They walked up the stone stairs and into the formal petition room.  The throne where Queen Gisla normally sat was empty.  Finn led them to a door in the far corner and barked at the guard.  The guard pulled the wrought-iron ring and opened it, admitting them into the second petition room.  This was a smaller room, but even more grand.  The ceiling was painted bright blue with golden stars, a pattern matched in the fabric draping the walls.  A recently completed portrait of the fallen king hung opposite of the throne.  But Finn did not pause.  He continued on to a third door.

Aein gulped.  So there
an urgent matter.  She glanced at Lars as she attempted to tidy her appearance.  He was trying to flatten his red hair.  It was a hopeless cause.

This door was guarded by two soldiers.  They did not acknowledge Aein and Lars's approach, they just pulled open the heavy carved door.

It was Queen Gisla's private audience chamber.  She used it when something actually needed to be done.  This throne sat on the floor rather than a dais.  It was made for comfort rather than to impress.  The discussions in this room often went on for hours.

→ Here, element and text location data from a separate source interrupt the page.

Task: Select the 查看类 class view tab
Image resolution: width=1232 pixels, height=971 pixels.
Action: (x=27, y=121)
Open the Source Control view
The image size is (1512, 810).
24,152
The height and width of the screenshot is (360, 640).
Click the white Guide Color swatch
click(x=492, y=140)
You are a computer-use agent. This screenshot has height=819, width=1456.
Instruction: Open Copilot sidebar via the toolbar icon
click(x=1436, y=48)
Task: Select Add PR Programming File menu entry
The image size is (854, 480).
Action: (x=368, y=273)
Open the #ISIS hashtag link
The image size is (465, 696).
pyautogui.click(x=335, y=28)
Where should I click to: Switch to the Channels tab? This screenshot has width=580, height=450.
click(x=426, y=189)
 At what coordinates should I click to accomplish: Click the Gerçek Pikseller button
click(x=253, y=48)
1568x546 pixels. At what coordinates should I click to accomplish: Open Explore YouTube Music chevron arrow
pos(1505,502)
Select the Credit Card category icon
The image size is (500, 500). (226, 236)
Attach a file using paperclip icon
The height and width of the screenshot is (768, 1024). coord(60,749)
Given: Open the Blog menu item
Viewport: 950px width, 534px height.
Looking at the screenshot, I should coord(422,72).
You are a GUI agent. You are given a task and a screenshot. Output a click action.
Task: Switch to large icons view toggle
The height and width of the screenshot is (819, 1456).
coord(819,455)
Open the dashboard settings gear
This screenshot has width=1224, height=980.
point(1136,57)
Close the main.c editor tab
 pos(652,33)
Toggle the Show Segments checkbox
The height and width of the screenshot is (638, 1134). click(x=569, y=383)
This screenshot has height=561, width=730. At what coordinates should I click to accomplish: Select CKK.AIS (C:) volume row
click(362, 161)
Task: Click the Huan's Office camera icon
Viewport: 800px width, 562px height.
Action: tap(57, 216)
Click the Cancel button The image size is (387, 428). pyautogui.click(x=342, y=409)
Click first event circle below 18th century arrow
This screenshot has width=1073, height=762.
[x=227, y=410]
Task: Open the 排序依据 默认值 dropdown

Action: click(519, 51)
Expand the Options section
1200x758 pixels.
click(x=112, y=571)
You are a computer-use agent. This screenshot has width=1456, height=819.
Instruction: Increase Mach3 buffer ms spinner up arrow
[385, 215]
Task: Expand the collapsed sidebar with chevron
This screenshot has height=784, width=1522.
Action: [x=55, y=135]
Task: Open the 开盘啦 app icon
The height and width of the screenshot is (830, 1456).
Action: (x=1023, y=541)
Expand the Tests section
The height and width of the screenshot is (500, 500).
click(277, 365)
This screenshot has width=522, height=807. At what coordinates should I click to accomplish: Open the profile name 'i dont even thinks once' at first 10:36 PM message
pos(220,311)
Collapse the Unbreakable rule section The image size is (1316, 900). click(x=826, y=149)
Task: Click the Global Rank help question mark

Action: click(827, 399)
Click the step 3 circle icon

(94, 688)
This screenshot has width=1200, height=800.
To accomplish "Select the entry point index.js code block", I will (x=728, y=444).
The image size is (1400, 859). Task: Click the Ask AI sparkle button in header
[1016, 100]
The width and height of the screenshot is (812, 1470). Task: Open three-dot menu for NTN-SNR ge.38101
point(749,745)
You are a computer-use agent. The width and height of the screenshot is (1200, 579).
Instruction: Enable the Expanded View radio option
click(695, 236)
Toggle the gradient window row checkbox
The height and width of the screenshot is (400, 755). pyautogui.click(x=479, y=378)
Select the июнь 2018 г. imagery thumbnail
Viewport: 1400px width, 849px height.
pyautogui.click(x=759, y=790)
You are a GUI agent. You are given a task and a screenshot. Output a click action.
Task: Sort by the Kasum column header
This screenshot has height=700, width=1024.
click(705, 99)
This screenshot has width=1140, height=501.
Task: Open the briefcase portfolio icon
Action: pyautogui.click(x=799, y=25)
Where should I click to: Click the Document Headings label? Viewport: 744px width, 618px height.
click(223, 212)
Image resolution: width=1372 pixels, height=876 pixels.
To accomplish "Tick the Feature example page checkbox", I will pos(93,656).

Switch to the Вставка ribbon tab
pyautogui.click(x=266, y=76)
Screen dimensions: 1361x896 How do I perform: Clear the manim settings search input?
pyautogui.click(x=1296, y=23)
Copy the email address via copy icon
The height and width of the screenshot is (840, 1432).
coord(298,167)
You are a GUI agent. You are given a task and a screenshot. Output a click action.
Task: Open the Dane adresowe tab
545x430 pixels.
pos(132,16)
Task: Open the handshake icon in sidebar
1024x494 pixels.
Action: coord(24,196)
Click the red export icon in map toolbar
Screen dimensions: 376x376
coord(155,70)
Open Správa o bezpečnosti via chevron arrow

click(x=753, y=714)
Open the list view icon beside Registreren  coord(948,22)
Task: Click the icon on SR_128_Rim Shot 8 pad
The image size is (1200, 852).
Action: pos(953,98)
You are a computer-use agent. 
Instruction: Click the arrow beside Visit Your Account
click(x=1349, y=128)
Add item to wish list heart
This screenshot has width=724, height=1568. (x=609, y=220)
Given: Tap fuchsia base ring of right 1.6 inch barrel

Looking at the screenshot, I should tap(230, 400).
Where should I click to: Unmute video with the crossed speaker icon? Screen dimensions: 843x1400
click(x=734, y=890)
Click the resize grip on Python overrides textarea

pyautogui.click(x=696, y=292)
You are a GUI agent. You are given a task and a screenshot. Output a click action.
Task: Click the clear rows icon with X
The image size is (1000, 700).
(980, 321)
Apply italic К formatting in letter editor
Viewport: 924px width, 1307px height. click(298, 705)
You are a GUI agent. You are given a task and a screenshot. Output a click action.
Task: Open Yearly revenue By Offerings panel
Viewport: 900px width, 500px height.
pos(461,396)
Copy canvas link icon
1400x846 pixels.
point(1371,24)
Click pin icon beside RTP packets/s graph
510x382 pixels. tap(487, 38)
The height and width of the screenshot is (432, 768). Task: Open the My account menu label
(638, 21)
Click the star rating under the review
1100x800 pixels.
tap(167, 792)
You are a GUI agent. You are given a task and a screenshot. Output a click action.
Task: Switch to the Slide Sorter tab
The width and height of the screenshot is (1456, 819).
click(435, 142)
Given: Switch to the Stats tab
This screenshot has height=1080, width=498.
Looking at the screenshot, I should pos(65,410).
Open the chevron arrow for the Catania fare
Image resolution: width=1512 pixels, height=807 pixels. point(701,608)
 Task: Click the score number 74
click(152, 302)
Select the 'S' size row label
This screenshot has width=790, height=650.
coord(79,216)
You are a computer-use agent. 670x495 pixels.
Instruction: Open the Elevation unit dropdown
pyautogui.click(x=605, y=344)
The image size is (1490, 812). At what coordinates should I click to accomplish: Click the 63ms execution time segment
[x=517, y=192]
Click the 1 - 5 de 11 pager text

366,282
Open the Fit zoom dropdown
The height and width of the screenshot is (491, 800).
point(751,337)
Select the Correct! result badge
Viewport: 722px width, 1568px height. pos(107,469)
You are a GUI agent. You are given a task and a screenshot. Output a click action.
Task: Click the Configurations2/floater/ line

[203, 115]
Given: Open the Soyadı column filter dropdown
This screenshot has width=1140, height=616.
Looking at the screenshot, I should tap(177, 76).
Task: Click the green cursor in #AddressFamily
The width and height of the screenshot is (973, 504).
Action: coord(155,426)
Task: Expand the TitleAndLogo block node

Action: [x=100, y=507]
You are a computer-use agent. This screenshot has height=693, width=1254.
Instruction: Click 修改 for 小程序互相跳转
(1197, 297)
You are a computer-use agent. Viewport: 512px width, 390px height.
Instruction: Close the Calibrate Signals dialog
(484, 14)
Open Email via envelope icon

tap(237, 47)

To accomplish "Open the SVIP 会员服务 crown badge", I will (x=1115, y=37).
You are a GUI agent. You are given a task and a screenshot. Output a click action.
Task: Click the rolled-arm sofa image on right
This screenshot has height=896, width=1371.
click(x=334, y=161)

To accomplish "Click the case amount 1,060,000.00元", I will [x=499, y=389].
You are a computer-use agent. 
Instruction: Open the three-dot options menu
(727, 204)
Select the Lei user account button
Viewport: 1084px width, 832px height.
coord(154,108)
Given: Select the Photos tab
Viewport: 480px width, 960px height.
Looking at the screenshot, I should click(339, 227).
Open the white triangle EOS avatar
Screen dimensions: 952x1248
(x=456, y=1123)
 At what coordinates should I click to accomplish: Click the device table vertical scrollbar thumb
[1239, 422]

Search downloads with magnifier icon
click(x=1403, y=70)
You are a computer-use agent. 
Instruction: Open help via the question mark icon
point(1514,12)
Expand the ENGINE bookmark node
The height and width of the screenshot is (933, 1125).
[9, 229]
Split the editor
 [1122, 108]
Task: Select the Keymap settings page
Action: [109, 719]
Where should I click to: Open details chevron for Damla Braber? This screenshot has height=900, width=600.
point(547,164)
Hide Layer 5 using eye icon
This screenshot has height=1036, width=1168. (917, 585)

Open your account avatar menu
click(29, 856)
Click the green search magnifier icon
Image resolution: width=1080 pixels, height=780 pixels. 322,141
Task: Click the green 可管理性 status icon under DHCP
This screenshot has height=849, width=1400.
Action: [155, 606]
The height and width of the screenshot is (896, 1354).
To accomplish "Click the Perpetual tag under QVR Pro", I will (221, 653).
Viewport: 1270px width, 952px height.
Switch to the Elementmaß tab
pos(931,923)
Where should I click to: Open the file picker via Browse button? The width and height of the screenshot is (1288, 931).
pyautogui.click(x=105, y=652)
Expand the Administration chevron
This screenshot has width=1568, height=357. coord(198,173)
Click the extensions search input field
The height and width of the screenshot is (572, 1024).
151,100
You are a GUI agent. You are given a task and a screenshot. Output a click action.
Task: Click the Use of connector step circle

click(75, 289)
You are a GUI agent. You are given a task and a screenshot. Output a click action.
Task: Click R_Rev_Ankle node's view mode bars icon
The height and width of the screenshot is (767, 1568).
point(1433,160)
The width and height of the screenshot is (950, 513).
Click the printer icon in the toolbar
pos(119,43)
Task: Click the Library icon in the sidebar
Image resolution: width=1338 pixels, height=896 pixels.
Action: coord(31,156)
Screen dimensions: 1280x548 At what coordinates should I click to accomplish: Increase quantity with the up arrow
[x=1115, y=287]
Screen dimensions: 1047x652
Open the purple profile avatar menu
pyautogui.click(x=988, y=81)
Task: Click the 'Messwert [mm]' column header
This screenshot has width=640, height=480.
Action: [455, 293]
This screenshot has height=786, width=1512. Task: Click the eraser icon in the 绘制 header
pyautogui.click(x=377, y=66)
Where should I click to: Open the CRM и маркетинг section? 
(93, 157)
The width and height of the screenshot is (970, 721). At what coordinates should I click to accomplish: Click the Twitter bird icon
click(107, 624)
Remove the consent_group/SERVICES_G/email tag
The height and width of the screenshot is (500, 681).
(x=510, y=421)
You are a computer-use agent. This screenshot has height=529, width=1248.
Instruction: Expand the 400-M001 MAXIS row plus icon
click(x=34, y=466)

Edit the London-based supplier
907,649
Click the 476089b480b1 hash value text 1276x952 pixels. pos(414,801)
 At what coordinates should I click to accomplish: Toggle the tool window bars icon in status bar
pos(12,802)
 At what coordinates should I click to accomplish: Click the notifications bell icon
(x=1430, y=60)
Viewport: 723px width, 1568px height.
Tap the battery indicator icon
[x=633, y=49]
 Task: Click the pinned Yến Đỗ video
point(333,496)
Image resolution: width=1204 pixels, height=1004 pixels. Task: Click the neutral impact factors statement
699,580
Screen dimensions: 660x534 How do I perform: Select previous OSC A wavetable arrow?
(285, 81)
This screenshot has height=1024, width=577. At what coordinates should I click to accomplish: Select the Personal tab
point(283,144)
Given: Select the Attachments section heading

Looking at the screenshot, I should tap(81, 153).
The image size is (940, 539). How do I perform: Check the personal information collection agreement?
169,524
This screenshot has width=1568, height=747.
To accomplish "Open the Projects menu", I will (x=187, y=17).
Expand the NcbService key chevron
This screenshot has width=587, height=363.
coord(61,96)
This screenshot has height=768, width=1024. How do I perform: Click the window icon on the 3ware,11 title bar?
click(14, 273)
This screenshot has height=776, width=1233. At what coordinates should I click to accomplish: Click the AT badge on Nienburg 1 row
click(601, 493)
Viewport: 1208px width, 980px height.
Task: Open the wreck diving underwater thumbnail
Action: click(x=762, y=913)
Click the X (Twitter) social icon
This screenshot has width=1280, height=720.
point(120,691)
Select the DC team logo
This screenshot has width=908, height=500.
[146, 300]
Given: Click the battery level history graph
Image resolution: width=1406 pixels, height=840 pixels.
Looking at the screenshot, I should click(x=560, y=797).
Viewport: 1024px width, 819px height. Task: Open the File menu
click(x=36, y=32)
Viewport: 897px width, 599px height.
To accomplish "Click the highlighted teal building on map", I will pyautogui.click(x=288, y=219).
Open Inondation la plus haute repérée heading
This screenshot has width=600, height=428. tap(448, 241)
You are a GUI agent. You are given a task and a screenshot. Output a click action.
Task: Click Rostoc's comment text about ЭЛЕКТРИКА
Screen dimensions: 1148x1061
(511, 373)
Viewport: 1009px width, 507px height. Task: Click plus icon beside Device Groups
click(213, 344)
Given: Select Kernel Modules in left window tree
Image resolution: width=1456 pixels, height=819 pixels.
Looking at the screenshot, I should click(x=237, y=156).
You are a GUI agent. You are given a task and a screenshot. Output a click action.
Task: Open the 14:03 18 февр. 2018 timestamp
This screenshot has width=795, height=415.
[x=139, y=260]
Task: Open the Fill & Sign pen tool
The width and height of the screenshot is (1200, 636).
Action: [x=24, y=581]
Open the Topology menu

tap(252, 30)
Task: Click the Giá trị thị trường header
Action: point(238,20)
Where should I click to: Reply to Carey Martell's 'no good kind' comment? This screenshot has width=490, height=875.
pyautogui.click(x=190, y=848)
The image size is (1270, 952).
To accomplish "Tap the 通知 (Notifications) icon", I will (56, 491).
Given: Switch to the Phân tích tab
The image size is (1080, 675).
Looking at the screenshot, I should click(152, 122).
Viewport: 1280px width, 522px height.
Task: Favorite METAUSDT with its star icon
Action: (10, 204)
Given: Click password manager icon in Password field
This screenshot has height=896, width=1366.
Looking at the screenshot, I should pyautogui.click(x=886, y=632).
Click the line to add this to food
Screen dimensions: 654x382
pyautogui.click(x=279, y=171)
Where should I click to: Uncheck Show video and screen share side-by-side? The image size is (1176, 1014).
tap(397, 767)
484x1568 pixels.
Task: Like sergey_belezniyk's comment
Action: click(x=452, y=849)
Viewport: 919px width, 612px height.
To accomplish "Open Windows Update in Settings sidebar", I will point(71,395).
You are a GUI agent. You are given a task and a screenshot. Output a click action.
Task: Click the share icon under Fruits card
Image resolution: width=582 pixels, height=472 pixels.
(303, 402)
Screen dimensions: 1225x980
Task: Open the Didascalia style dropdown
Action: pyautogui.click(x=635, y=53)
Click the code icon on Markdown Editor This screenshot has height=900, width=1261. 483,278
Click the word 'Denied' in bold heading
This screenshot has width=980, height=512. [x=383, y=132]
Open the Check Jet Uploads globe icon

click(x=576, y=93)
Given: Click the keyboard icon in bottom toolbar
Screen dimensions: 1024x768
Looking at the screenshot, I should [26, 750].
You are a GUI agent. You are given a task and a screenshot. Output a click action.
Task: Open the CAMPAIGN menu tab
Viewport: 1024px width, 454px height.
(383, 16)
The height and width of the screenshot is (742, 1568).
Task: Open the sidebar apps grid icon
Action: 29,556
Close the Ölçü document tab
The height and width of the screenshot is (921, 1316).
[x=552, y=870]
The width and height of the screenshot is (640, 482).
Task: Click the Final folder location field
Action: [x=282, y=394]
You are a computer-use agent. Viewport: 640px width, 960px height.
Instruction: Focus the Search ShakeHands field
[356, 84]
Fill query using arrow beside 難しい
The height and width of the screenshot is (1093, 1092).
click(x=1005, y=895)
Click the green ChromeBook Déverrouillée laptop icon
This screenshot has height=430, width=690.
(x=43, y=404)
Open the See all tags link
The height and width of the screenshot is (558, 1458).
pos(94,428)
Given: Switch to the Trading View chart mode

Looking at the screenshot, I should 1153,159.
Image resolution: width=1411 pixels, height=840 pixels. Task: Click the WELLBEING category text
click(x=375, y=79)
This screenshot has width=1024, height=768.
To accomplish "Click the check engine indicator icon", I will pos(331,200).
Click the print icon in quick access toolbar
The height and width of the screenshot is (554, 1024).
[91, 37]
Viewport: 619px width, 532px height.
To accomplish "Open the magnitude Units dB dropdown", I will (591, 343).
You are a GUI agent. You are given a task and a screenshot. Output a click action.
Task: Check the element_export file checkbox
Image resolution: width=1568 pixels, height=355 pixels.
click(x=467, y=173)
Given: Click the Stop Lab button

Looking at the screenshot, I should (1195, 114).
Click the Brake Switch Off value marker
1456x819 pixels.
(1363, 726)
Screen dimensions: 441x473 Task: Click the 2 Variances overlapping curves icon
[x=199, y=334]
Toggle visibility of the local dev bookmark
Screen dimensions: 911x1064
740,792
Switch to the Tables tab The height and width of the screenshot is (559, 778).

Queen Gisla waited for them.  She wore a gown of white.  Her ebony hair was swept up and rolled on either side of her head, her golden crown perched atop.  Her neckline was open, and a great red ruby sat against her dark, brown skin.

Aein and Lars fell to one knee and did not lift their eyes until she bid them. 

"Arise," she said, motioning with her hand.  Finn trotted to Queen Gisla and settled himself at her feet.  Aein and Lars stood at attention waiting for the queen to speak.

After a long pause, she said, "There is a matter of great importance which I need you to attend." Her shockingly blue eyes scanned them for any sign of hesitation or betrayal.  Though they had sworn themselves to her, they were once members of the enemy's stronghold, a fact no one in the Haidra household forgot.  She gripped the arms of her wooden throne.  "The entire fate of my kingdom lies upon the blossoming of a bush in Lord Arnkell's territory.  As you may or may not be aware, part of our oath when we take our throne is to swear that we will maintain a guard along the border at all times.  During the war, Aein and Lars, you were not at your post."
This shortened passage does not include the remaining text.